But while she might have been wrong about Giles’s character, she was not wrong about his love for Louis. Of that, she had no doubt.

“You’re right,” he said now. “I wouldn’t have offered for Miss North had I known about her phobia. And I didn’t know. The question is”—he regarded her thoughtfully—“how did you? Or perhaps you’re telling me your masquerade was simply fortuitous? What if Sophia had revealed herself to be soft-hearted and thrown her arms about you and called you ‘sister’?”

She gave him a sardonic smile. “Killylea may be remote, but the mail comes regularly. I subscribe to a number of London papers and journals, both the scientific ones and… otherwise.”

“You mean you read the
rags
?” He looked politely astonished.

“Religiously,” she confirmed a trifle defensively. “They are filled with the most illuminating information.
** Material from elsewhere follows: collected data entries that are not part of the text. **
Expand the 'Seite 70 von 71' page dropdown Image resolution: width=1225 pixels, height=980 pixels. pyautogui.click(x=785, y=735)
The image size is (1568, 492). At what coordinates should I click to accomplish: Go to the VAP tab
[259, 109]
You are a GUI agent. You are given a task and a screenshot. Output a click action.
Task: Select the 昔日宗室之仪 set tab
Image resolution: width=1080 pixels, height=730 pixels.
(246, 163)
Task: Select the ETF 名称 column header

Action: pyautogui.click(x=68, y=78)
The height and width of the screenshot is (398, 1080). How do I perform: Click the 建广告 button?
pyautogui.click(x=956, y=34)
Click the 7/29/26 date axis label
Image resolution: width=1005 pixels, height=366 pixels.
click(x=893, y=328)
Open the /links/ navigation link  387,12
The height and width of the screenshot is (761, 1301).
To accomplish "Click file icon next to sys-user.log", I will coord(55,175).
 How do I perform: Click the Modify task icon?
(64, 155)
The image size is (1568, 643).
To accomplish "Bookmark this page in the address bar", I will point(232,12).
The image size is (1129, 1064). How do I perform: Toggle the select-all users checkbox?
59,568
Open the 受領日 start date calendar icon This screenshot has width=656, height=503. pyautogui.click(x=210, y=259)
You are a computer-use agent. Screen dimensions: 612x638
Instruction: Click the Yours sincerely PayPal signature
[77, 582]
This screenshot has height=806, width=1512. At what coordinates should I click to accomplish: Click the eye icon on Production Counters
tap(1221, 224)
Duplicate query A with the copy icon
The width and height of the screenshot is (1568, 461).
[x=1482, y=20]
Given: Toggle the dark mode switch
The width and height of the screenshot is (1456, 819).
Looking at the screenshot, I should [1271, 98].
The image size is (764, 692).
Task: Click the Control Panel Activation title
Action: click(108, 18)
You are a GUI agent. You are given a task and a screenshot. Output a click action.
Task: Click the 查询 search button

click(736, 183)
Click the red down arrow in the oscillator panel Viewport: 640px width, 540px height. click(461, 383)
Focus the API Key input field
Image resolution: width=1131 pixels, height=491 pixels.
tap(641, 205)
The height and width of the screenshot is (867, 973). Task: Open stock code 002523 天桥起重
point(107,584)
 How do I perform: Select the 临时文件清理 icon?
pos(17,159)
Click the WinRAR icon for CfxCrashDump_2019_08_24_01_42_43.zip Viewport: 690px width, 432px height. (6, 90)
For instance, that opera dancer you involved yourself with last summer? She was not up to your usual standards.”

He raised an eyebrow. “My dear, you have no idea the sort of standards by which I measure my female companions.”

She felt herself flush but refused to be distracted. “Had
you
perused the rags,” she said, “you would have read a dozen stories about ‘Miss N’s’ aversion to ‘freaks and monstrosities.’ Last spring she fainted at the appearance of an armless juggler hired to entertain at Lord Crabbe’s fete. And any number of newspapers reported how the beautiful ‘Miss N’ caused a near riot at Bedlam this past spring.”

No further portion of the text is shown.